11 April 2019.
Royal Exchange, Manchester.
Sarah Frankcom’s revival of Jerome Robbins’ popular musical has undoubtedly captured the attention of Manchester audiences, with the show’s entire run selling out before opening night. However, the production has also secured a unique place in the West Side Story ‘hall of fame’ by being the first major professional staging to reimagine Robbins’ iconic choreography.
Inspired by Romeo and Juliet, and set in 1950s Manhattan, it’s the story of Tony and Maria, two lovers caught up in the rivalry between their local street gangs – the Sharks and the Jets. Frankcom’s production feels fresh, and pulses with a youthful energy. This is especially true of Aletta Collins’ wonderful new choreography. Restless and fluid, her company of dancers flamboyantly leap into the air but also subtly stroke the floor with the soles of their feet. They circle each other or rotate in formation, echoing the in-the-round staging. Less balletic than Robbins’ original choreography, the dancers’ movements seem freer, more natural and expressive.
The famous clicks are still there, they just crop up in unexpected places. In one standout sequence, Collins manages to convey the sense of Tony and Maria being drawn together across a crowded room, by slowing and seamlessly clearing her busy throng of dancers from the stage to leave the two lovers momentarily alone. There’s something dream-like about it, with the variations in the sound and speed of the company’s collective clicking heightening the intensity of their gradual withdrawal and all-too-sudden reappearance.
There’s a similarly liberating approach to the staging of Bernstein and Sondheim’s well-loved songs, with some being radically reframed. In the show’s most arresting moment, Frankcom firmly positions ‘Somewhere‘ as a song about something much more than the dreams of a love-struck girl and boy, turning it into a galvanising anthem of hope for misfits, underdogs, the lost and the despised everywhere.
In another innovative move, gang leader Barnardo is excised from ‘America‘ – enabling the joyous and playful back-and-forth song, about the comparative advantages of life in Puerto Rico and the United States, to become a conversation purely between the female members of the Sharks.
This is a West Side Story that, from the opening scene onwards, creates more space for women to be seen and heard. They are active as gang members, more present than historic versions of the play allowed – they assert themselves as characters in their own right, pushing at the limits of the roles that men chose to assign them.

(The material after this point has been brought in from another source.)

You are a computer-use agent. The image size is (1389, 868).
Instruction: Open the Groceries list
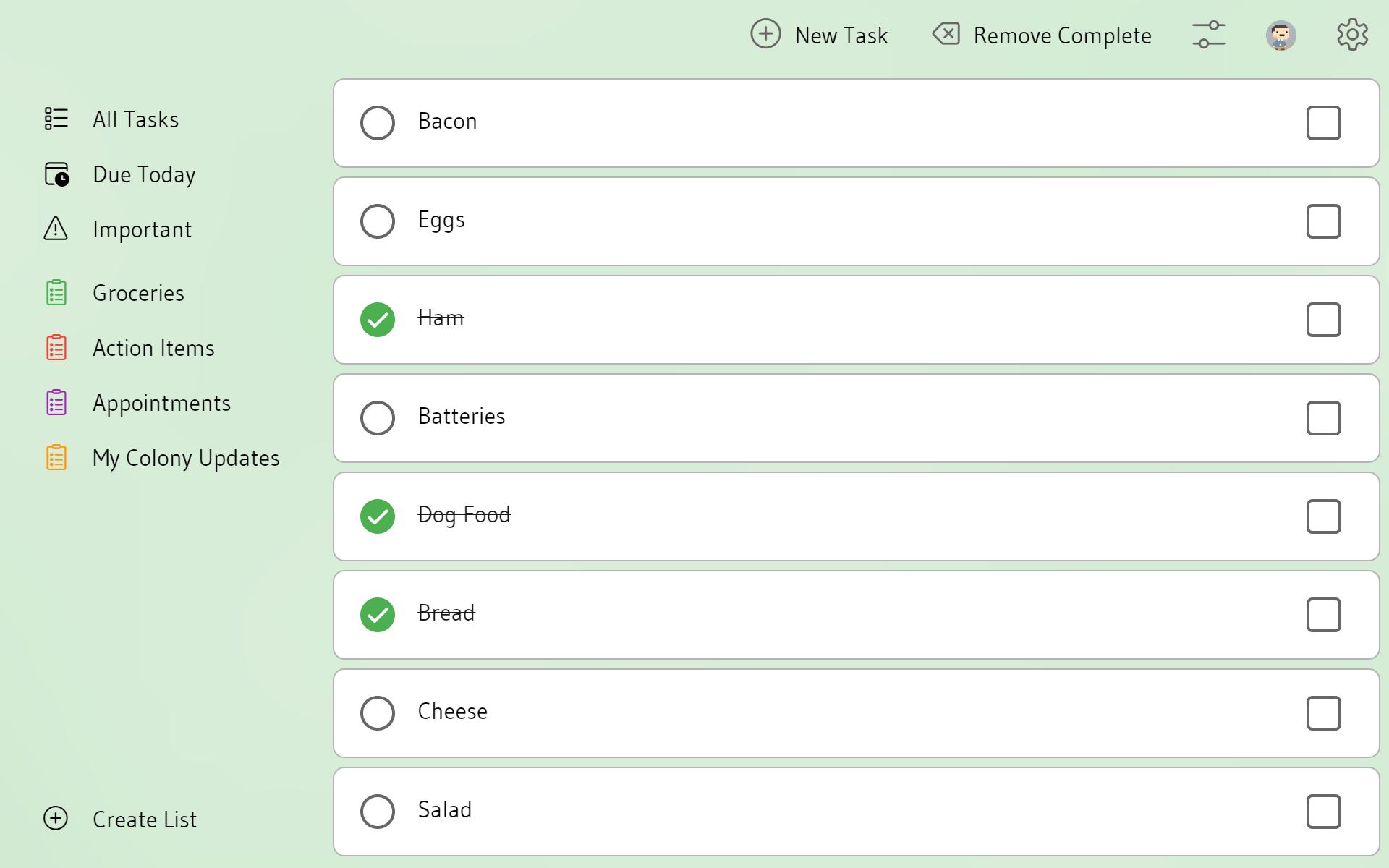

Jocasta Almgill shines as Anita, full of passion and energy. However the show’s trump cards are undoubtedly Andy Coxon and Gabriela Garcia as Tony and Maria. Garcia’s Maria is infectiously high on the possibilities offered by love and her new home in America, while Coxon’s Tony is all warmth and charm as his perspective on life shifts and widens. Both sing with a conviction and clarity that draws you in to hang on every word, and their scenes together are transfixing. None more so than the touching intimacy of ‘One Hand, One Heart‘ where they kneel on a piece of fabric unfurled across a bridal shop floor, imagining their wedding ceremony, with the light closing in around them.
Designer Anna Fleischle’s white metal and perspex structures create a striking second level for the action – conveying a sense of height that reflects the play’s Upper West Side setting. Your view on the success of the set design will however be shaped by where you are sitting. Those closest to the series of steps, ladders and platforms may find their occasional tendency to wobble distracting, and the obstruction of sight lines frustrating.
There’s no doubting the quality of Frankcom’s production, and you can only marvel at the multiple layers of artistry on display. For many that will be more than enough, and there’s nothing wrong with that. However, despite everyone’s best efforts, the production can’t disguise how of its time West Side Story is, and how dated it can feel. While the play’s themes of territorialism, prejudice and hatred will still be familiar to a contemporary audience, this world of roughhousing and rumbles struggles to tell us anything original or useful about where we are now.
Despite the production’s many visual and aural pleasures, something about it left me cold. As a new generation of young people face the consequences of another wave of knife crime, this slick revival of a song and dance show about 1950s gangs, with highly stylised depictions of violence and death, feels uncomfortably irrelevant.